Sanırım ilkokul iki veya üçüncü sınıftaydım. Belki de dördüncü sınıftır, tam hatırlamıyorum. Büyüklerin okuduğu ciltli kitaplara merak sarmıştım. Evde bulduğum lacivert ciltli, sarı saman kağıda basılı bir kitabı okumaya başladım. Tabii, benim yaptığıma okumak denir ise. Kitap, her biri farklı uzunluktaki hikayelerden oluşuyordu. Hangi hikayenin başlığı hoşuma giderse onu okumaya çalışıyordum. Bir baştan, bir sondan, bir ortadan… Benim için sıranın bir önemi yoktu. Önemli olan başlıkların hoşuma gitmesiydi. En çok ilgimi çeken, gümüş çatal bıçakların çalınmasını anlatan kısım olmuştu. Çünkü o zamana kadar, hayatımda hiç gümüş çatal bıçak görmemiştim. Nasıl bir şey olduğunu, bizim evdeki çatal bıçaklarından ne farkı olduğunu merak etmiştim. Bir süre sonra şunu farkettim: Neredeyse her hikayede Jean Valjean isimli bir adam vardı…
Çocuk aklımla okumaya çalıştığım kitabın, “bir büyük roman” olduğunu, büyüdüğümde öğrendim. O çocuk halimle, Sefiller’i okumaya çalışıyormuşum.
Artık büyüğüm ama iş okumaya gelince hala “meraklı bir çocuk” olduğum söylenebilir. Şu sıralar, Oxford Üniversitesi’nden Prof.Kevin Dutton’un yazdığı “Olağan Psikopatlar” isimli kitabı okuyorum.
Kitapta, 14.000 gönüllünün katıldığı bir anketten bahsediliyor. Anket üniversite öğrencileri tarafından cevaplanmış. Anket sonuçlarına göre, günümüzde üniversite öğrencilerinin empatileri, 20-30 yıl önceki benzerlerine göre %40 daha zayıf. Son 30 yılda günden güne azalan empati seviyemiz, özellikle son 10 yılda çok ciddi bir düşüş göstermiş. Öte yandan, bu dönemde öğrencilerin narsistlik seviyelerinde inanılmaz artışlar da gözlenmiş. Benmerkezci, rekabetçi, kendine güvenen, narsist ve bireyci bir kuşak sözkonusu. Bu değişikliğin sebebi tam olarak bilinmiyor ancak çevrenin, örnek alınan kişilerin ve eğitimin karmaşık bir sonucu olabileceği öngörülüyor.

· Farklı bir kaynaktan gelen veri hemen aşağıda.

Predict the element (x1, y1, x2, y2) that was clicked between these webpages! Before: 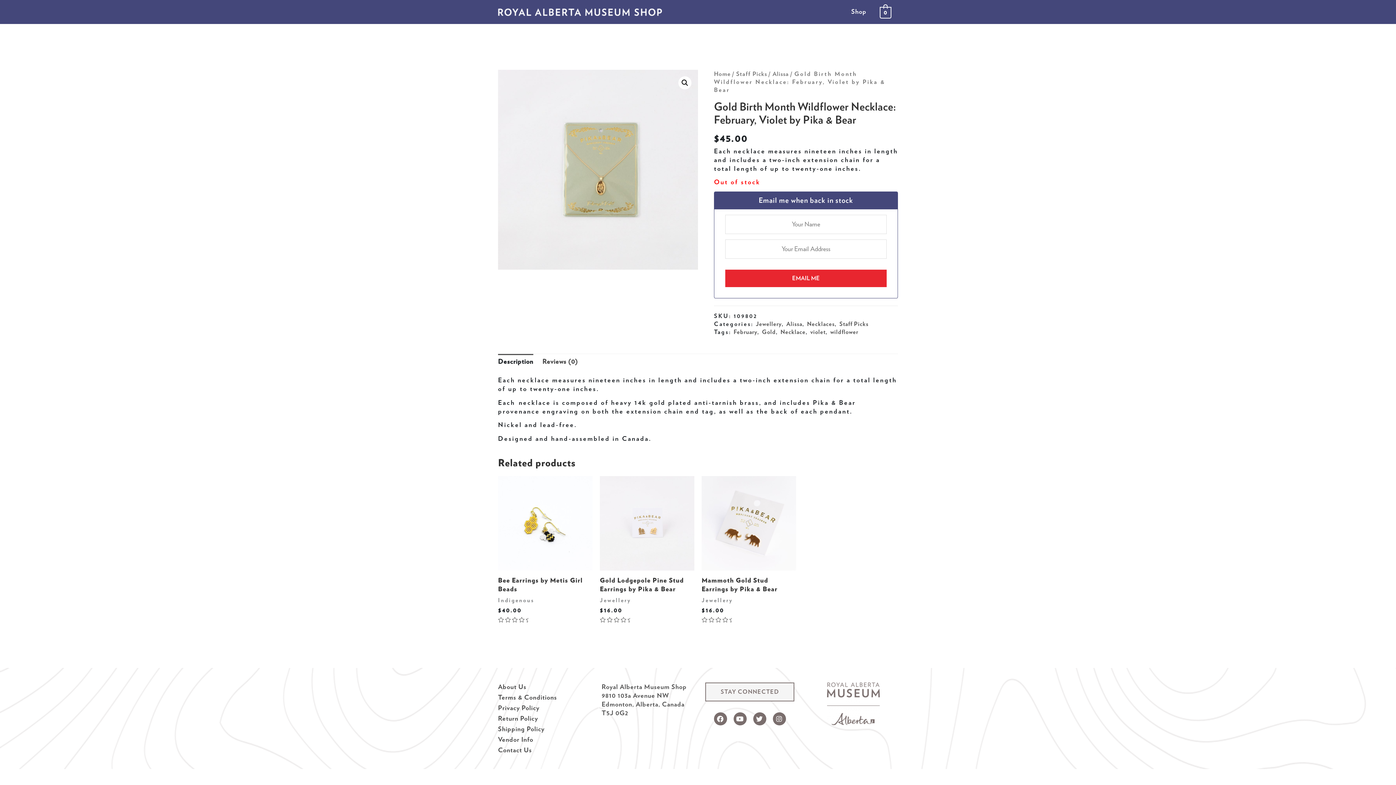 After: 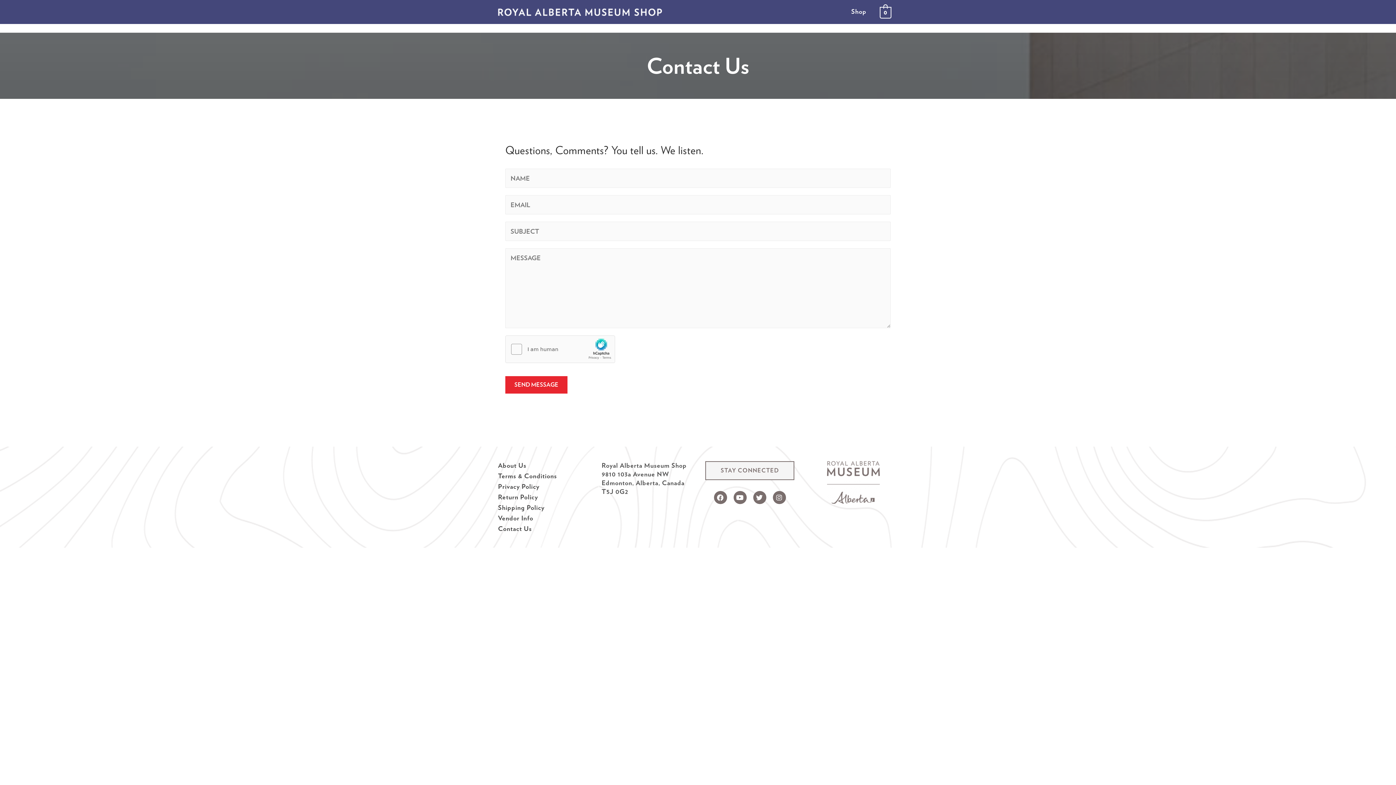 Action: label: Contact Us bbox: (498, 746, 587, 754)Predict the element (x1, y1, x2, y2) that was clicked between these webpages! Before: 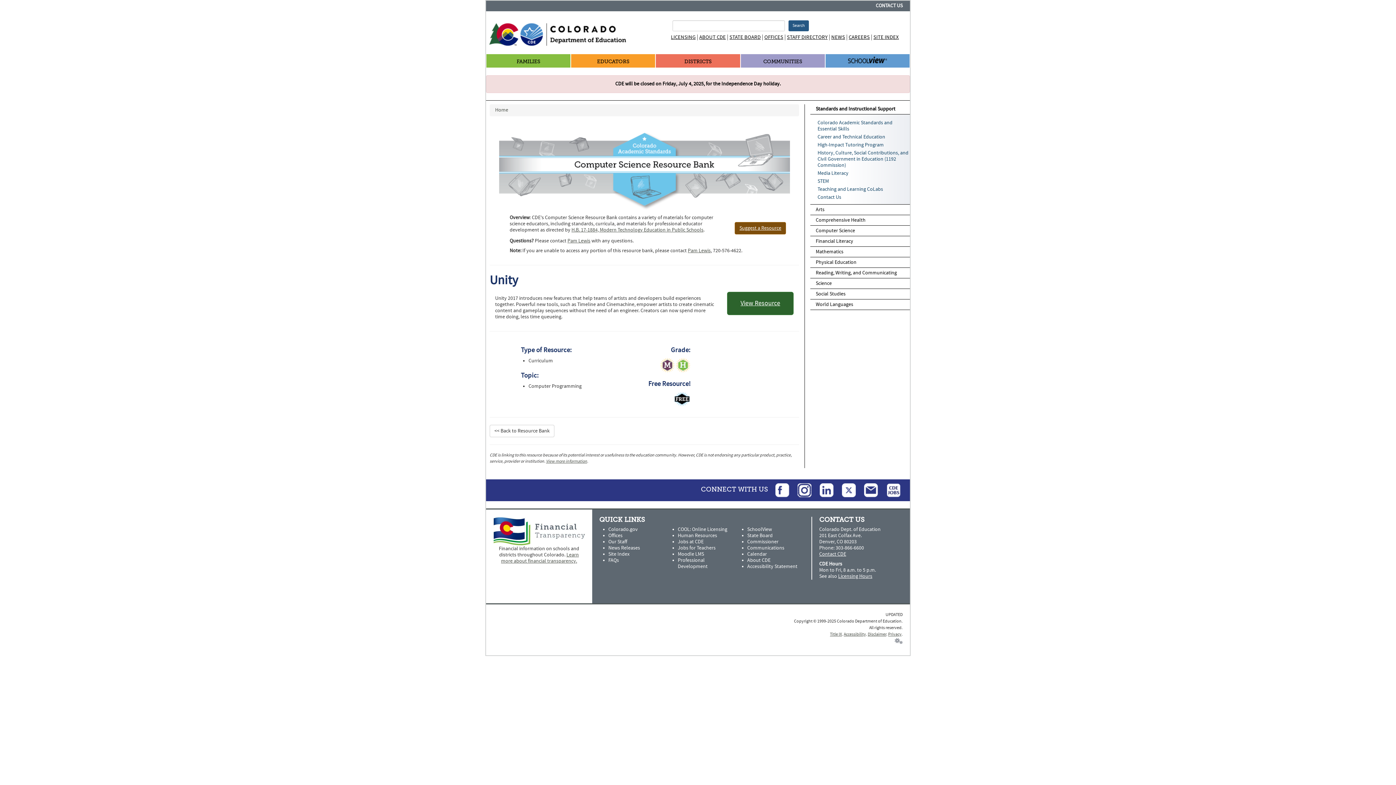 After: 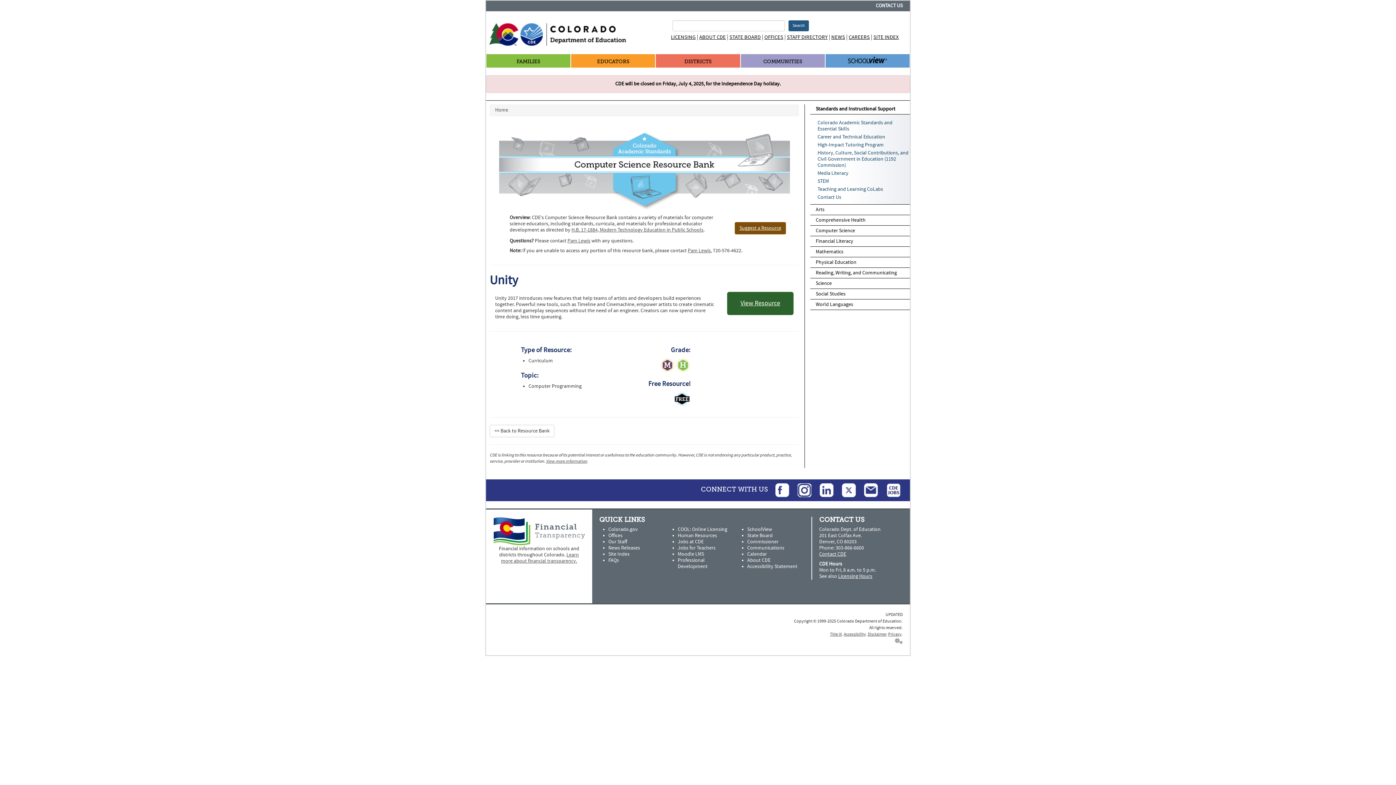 Action: bbox: (768, 487, 789, 493)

St.Louis, Washington Üniversitesi’nde gerçekleştirilen, bir grup gönüllünün hikaye okurkenki beyin aktivitelerini inceleyen bir araştırmanın sonuçları bize şunu gösteriyor: Herşey hayal etmekle başlıyor. Bir hikaye okuduğumuz zaman, onunla öyle bir etkileşime geçiyoruz ki, içinde karşılaştığımız her durumu zihinsel olarak taklit ediyoruz. Ardından beyinlerimiz bu yeni karşılaşılan durumları kendi hayatlarımızdaki bilgi ve deneyimle iç içe geçiriyor ve zihinsel bir sentez yaratıyor. Okuduğumuz her hikaye dünyayı görüş şeklimizi değiştiriyor, daha empatik olmamızı sağlıyor. Ancak bu noktada çok önemli bir tespit daha var. Kitapların yaptığı şeyi internetin sunduğu sanal dünya yapamıyor.
Acaba, hayatımızın içindeki yeri ve önemi günden güne daha çok artan, özellikle son 10 yılda bizi iyiden iyiye avucunun içine alan teknoloji, empati seviyemizi aşağı mı çekiyor?